专业详情

Geography provides a diverse interdisciplinary degree that bridges the natural and social sciences, providing enhancement of a broad range of transferable skills, and an education encompassing pressing issues at a range of scales, from local up to global. The degree spans such key topics as climate and environmental change, inequality, social, economic and cultural transformation, biodiversity loss, geomorphological processes in drylands, geographical data science, post-colonialism and globalization.

The Oxford Geography degree provides a holistic view of the workings of physical and human environments, the ways in which humans are transforming the world and the implications for human societies.  Students are introduced to the full range of geographical topics in the foundational courses, which they can then follow up in more detail in the optional papers, shaping their programme to match their developing interests.
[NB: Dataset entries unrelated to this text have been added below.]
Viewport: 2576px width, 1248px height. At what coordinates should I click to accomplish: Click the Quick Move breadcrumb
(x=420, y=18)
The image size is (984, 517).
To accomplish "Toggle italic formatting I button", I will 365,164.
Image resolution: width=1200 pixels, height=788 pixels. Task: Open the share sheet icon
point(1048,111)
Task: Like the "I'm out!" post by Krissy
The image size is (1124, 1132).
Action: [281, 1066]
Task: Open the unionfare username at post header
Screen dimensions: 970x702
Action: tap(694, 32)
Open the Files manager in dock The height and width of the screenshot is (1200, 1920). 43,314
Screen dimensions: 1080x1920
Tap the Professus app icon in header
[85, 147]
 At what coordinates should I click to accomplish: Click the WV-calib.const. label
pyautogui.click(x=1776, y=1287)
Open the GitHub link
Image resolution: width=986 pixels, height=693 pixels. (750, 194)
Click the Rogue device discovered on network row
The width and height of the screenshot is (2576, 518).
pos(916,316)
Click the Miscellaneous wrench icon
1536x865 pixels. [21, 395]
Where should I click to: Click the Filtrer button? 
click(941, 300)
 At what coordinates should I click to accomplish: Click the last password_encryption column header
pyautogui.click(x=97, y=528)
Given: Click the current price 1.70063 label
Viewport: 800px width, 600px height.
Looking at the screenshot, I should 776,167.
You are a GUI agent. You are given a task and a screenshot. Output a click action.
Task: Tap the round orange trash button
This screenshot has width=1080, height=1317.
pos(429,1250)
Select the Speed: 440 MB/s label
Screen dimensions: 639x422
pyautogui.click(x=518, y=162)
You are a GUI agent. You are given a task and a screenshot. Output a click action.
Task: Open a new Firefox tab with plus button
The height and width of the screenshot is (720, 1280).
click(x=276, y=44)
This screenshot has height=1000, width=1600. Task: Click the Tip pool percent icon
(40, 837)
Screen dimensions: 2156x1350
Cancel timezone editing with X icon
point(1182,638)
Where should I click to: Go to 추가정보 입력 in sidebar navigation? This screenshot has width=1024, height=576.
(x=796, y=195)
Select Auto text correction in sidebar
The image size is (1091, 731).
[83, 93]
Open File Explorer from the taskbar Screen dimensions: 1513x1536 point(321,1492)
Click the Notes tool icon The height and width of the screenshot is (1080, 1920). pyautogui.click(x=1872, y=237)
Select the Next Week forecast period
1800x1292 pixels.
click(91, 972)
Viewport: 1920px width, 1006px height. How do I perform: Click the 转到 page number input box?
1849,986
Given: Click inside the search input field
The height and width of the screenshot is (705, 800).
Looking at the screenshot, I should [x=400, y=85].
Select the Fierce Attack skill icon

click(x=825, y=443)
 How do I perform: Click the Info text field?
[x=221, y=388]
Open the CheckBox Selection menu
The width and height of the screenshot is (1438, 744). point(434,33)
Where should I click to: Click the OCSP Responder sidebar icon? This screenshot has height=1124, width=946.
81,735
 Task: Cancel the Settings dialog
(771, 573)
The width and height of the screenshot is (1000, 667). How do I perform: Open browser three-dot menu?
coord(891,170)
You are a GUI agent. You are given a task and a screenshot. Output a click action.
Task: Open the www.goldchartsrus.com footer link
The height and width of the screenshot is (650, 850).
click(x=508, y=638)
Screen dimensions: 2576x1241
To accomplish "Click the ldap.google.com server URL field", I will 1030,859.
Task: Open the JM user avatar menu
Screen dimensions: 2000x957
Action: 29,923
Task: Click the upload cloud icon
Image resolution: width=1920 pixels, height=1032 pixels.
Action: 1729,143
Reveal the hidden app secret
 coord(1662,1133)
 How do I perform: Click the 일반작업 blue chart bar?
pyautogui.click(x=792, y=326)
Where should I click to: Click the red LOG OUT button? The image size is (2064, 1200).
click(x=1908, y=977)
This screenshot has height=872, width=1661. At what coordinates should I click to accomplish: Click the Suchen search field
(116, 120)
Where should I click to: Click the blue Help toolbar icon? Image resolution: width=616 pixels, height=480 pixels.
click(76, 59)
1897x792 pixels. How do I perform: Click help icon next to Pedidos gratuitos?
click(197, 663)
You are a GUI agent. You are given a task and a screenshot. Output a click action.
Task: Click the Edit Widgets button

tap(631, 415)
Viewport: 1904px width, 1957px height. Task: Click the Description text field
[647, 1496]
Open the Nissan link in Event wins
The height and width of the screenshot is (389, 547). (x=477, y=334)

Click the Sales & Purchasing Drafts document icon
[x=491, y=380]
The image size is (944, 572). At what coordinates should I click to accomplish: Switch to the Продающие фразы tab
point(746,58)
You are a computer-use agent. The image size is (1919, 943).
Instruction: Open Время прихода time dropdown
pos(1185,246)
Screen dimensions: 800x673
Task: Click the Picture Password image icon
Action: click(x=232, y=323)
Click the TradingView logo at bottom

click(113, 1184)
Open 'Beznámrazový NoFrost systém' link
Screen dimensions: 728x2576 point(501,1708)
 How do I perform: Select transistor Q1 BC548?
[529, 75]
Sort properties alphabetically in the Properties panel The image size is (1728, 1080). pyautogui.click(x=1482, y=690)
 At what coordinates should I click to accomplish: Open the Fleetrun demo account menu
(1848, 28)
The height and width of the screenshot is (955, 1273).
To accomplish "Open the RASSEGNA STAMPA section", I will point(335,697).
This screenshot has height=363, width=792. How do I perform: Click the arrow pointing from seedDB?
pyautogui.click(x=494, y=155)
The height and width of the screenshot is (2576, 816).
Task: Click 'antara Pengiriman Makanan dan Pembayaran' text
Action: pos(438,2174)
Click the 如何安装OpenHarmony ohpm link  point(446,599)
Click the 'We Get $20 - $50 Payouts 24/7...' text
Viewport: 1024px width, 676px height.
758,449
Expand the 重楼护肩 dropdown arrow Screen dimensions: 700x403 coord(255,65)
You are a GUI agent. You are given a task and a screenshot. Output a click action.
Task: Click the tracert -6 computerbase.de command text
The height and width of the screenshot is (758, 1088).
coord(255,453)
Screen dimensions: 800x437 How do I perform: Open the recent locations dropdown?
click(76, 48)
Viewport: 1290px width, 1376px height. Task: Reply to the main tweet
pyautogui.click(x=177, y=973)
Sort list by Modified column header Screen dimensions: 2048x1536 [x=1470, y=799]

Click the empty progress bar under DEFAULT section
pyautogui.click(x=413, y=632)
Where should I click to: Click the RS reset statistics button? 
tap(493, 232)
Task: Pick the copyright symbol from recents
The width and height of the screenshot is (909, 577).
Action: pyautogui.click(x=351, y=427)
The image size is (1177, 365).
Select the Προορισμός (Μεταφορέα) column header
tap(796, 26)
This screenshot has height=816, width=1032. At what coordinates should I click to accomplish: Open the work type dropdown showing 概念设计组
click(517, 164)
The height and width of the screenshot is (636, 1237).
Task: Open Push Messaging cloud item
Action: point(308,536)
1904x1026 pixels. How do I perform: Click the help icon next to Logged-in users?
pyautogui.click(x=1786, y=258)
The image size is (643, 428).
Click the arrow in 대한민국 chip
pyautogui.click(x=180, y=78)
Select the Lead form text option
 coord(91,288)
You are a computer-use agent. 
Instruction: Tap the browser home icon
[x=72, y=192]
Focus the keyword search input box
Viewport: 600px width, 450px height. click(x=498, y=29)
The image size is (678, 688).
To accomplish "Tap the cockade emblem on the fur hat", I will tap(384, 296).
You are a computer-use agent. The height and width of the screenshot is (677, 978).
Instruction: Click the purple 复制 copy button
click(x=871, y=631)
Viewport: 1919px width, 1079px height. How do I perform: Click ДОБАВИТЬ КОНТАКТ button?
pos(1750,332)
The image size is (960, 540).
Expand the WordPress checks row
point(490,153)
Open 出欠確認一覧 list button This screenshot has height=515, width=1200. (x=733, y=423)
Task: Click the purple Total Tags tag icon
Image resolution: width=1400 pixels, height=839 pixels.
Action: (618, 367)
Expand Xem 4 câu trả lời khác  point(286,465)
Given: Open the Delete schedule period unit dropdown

There is emphasis placed on interdisciplinary approaches within the course, with opportunities to explore the intersections between geography and other disciplines from the humanities, social and natural sciences.

The facilities available at Oxford are among the best in the country. Field equipment used by students for fieldwork reports and dissertations include Lidar systems for remote sensing of winds, theodolites for tracking balloons to calculate winds in the lower atmosphere, a high specification computing cluster which allows students to access data from the latest climate change experiments, as well as satellite-derived data of clouds and pollution. The department also has well-equipped Geolabs for practical physical courses and individual research projects including the Geography Research and Teaching Labs, the Oxford Luminescence Dating Lab  and the Oxford Rock Breakdown Lab. The central and collegiate Library resources, electronically and in print are second to none.